• EXERCISE OBJECTIVE
Line by line, copy the records below exactly.

[Collected data]
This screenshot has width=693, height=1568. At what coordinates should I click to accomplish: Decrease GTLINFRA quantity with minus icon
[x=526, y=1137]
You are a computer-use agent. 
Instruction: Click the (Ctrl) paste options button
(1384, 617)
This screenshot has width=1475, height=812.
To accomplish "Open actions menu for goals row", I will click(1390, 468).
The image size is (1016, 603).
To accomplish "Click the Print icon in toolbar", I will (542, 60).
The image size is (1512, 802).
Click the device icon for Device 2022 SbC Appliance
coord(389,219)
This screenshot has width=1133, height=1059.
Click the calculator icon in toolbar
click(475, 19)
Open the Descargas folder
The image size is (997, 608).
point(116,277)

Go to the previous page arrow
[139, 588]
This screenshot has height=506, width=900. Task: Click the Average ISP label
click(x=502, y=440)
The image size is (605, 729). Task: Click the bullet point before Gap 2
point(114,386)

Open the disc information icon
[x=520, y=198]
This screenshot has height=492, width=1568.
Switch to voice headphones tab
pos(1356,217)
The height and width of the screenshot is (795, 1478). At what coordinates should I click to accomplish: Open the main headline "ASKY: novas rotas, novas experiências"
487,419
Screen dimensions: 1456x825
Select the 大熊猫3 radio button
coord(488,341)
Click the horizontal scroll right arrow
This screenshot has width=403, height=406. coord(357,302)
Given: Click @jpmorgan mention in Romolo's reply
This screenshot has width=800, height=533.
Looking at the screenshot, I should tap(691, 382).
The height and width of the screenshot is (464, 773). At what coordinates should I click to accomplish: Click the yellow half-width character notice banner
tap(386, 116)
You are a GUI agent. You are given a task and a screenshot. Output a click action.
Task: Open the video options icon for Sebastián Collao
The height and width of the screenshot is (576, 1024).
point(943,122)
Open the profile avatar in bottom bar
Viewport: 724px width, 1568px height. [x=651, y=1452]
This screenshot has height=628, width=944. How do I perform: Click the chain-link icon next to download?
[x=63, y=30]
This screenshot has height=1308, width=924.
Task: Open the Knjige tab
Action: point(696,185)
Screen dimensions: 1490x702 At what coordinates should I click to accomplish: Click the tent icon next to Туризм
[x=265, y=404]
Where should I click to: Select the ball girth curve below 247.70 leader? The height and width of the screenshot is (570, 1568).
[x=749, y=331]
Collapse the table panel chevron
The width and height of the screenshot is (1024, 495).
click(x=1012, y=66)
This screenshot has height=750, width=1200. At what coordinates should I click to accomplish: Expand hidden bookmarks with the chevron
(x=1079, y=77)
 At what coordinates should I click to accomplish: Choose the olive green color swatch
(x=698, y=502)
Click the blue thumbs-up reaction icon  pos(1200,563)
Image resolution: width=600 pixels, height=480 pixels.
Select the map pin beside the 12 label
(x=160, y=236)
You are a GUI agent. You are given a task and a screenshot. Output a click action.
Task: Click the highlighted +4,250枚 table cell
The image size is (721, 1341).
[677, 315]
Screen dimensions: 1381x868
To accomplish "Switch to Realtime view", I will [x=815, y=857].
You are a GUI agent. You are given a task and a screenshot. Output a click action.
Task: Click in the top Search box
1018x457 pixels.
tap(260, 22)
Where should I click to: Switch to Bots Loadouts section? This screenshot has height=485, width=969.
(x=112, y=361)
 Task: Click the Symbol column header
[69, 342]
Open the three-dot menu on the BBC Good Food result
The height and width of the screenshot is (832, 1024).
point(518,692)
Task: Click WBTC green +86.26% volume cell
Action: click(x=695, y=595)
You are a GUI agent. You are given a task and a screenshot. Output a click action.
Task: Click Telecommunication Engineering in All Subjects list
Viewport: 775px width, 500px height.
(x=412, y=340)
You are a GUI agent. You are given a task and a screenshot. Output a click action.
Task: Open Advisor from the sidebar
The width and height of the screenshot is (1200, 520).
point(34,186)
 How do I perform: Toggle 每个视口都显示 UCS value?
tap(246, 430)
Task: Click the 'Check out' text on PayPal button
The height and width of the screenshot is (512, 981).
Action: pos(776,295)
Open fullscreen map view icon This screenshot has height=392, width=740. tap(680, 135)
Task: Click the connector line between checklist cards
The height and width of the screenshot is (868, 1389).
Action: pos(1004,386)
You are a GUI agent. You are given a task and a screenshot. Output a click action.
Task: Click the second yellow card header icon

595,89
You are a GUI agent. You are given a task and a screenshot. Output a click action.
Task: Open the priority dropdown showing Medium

• TASK SOLUTION
This screenshot has width=693, height=1568. At what coordinates should I click to accomplish: Decrease GTLINFRA quantity with minus icon
[x=526, y=1137]
You are a computer-use agent. 
Instruction: Click the (Ctrl) paste options button
(1384, 617)
This screenshot has width=1475, height=812.
To accomplish "Open actions menu for goals row", I will click(1390, 468).
The image size is (1016, 603).
To accomplish "Click the Print icon in toolbar", I will (542, 60).
The image size is (1512, 802).
Click the device icon for Device 2022 SbC Appliance
coord(389,219)
This screenshot has width=1133, height=1059.
Click the calculator icon in toolbar
click(475, 19)
Open the Descargas folder
The image size is (997, 608).
point(116,277)

Go to the previous page arrow
[139, 588]
This screenshot has height=506, width=900. Task: Click the Average ISP label
click(x=502, y=440)
The image size is (605, 729). Task: Click the bullet point before Gap 2
point(114,386)

Open the disc information icon
[x=520, y=198]
This screenshot has height=492, width=1568.
Switch to voice headphones tab
pos(1356,217)
The height and width of the screenshot is (795, 1478). At what coordinates should I click to accomplish: Open the main headline "ASKY: novas rotas, novas experiências"
487,419
Screen dimensions: 1456x825
Select the 大熊猫3 radio button
coord(488,341)
Click the horizontal scroll right arrow
This screenshot has width=403, height=406. coord(357,302)
Given: Click @jpmorgan mention in Romolo's reply
This screenshot has width=800, height=533.
Looking at the screenshot, I should tap(691, 382).
The height and width of the screenshot is (464, 773). At what coordinates should I click to accomplish: Click the yellow half-width character notice banner
tap(386, 116)
You are a GUI agent. You are given a task and a screenshot. Output a click action.
Task: Open the video options icon for Sebastián Collao
The height and width of the screenshot is (576, 1024).
point(943,122)
Open the profile avatar in bottom bar
Viewport: 724px width, 1568px height. [x=651, y=1452]
This screenshot has height=628, width=944. How do I perform: Click the chain-link icon next to download?
[x=63, y=30]
This screenshot has height=1308, width=924.
Task: Open the Knjige tab
Action: point(696,185)
Screen dimensions: 1490x702 At what coordinates should I click to accomplish: Click the tent icon next to Туризм
[x=265, y=404]
Where should I click to: Select the ball girth curve below 247.70 leader? The height and width of the screenshot is (570, 1568).
[x=749, y=331]
Collapse the table panel chevron
The width and height of the screenshot is (1024, 495).
click(x=1012, y=66)
This screenshot has height=750, width=1200. At what coordinates should I click to accomplish: Expand hidden bookmarks with the chevron
(x=1079, y=77)
 At what coordinates should I click to accomplish: Choose the olive green color swatch
(x=698, y=502)
Click the blue thumbs-up reaction icon  pos(1200,563)
Image resolution: width=600 pixels, height=480 pixels.
Select the map pin beside the 12 label
(x=160, y=236)
You are a GUI agent. You are given a task and a screenshot. Output a click action.
Task: Click the highlighted +4,250枚 table cell
The image size is (721, 1341).
[677, 315]
Screen dimensions: 1381x868
To accomplish "Switch to Realtime view", I will [x=815, y=857].
You are a GUI agent. You are given a task and a screenshot. Output a click action.
Task: Click in the top Search box
1018x457 pixels.
tap(260, 22)
Where should I click to: Switch to Bots Loadouts section? This screenshot has height=485, width=969.
(x=112, y=361)
 Task: Click the Symbol column header
[69, 342]
Open the three-dot menu on the BBC Good Food result
The height and width of the screenshot is (832, 1024).
point(518,692)
Task: Click WBTC green +86.26% volume cell
Action: click(x=695, y=595)
You are a GUI agent. You are given a task and a screenshot. Output a click action.
Task: Click Telecommunication Engineering in All Subjects list
Viewport: 775px width, 500px height.
(x=412, y=340)
You are a GUI agent. You are given a task and a screenshot. Output a click action.
Task: Open Advisor from the sidebar
The width and height of the screenshot is (1200, 520).
point(34,186)
 How do I perform: Toggle 每个视口都显示 UCS value?
tap(246, 430)
Task: Click the 'Check out' text on PayPal button
The height and width of the screenshot is (512, 981).
Action: pos(776,295)
Open fullscreen map view icon This screenshot has height=392, width=740. tap(680, 135)
Task: Click the connector line between checklist cards
The height and width of the screenshot is (868, 1389).
Action: pos(1004,386)
You are a GUI agent. You are given a task and a screenshot. Output a click action.
Task: Click the second yellow card header icon

595,89
You are a GUI agent. You are given a task and a screenshot. Output a click action.
Task: Open the priority dropdown showing Medium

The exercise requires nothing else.